Beatriz Brum, "Beyond Gazing," 2023, video.Scott Alario/Fabric Arts Festival

Another video, Beatriz Brum’s brilliant “Beyond Gazing,” straddles a dark corner of the gallery. The dreamy, color-rich abstraction is so still I grew impatient watching it. Then I noticed a pale light pulsing around a tiny heart at the center, and I began to perceive small, steady movements in my peripheral vision. Inviting something more dynamic than a gaze, Brum’s video calls for two skill sets of attention — focus and relaxed receptivity — together which set the stage for creative enterprise.
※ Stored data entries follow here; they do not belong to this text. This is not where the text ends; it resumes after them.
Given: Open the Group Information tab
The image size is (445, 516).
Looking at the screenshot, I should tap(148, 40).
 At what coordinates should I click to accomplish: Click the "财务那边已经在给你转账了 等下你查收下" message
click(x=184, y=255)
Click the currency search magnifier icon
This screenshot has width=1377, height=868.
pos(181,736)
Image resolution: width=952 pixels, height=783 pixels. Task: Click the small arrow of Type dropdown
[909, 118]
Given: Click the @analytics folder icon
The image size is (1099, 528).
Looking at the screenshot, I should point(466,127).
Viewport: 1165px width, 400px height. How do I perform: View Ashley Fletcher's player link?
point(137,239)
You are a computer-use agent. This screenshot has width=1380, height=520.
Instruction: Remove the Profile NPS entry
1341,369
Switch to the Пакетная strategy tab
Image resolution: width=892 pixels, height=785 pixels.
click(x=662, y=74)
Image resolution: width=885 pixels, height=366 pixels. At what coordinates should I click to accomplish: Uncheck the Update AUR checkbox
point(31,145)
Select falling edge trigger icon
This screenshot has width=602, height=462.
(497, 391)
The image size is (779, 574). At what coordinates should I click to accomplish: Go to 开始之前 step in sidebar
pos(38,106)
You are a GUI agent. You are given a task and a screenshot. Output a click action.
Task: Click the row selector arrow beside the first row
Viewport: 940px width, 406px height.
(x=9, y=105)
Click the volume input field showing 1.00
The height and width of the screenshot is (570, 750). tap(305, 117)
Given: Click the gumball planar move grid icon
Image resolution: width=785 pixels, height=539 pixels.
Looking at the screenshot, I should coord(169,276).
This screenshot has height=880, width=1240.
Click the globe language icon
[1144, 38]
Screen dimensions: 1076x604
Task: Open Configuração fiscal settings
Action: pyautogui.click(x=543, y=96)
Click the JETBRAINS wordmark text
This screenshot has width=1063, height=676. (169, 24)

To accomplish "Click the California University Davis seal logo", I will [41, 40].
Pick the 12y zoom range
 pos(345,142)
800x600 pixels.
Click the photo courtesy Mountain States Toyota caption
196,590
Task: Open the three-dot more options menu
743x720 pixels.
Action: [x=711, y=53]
Yuli Yamagata, "Harry Hairy Spider," 2022, rope, spandex, flannel, silicon finer, sewing thread, flexible aluminum, polyester resin, acrylic, shoes, epoxy, polyester fabric. Scott Alario/Fabric Arts Festival

Yuli Yamagata’s sculptures “Harry Hairy Spider” and “Rushy Spider,” with plaid fabric limbs and hands or feet, comically hint at webs and hybrid beings. Sónia Almeida’s expansive jacquard-woven textile “Racket” hangs from the ceiling in a zigzag with paper booklets perforating its cotton panels. References shuttle from bodily sensation to spatial awareness, from diagrammatic thinking to the exchange in a tennis volley, describing antennae hardwired into our nervous systems that foster connection and communication.


We’re living in hyper times in so many ways. “HYPERBALLADS” reminds us that as we wade into the often frightening mystery we have anchors in our bodies and in each other.


At Ignition Space at GATHER, 44 Troy St., Fall River, through Nov. 18.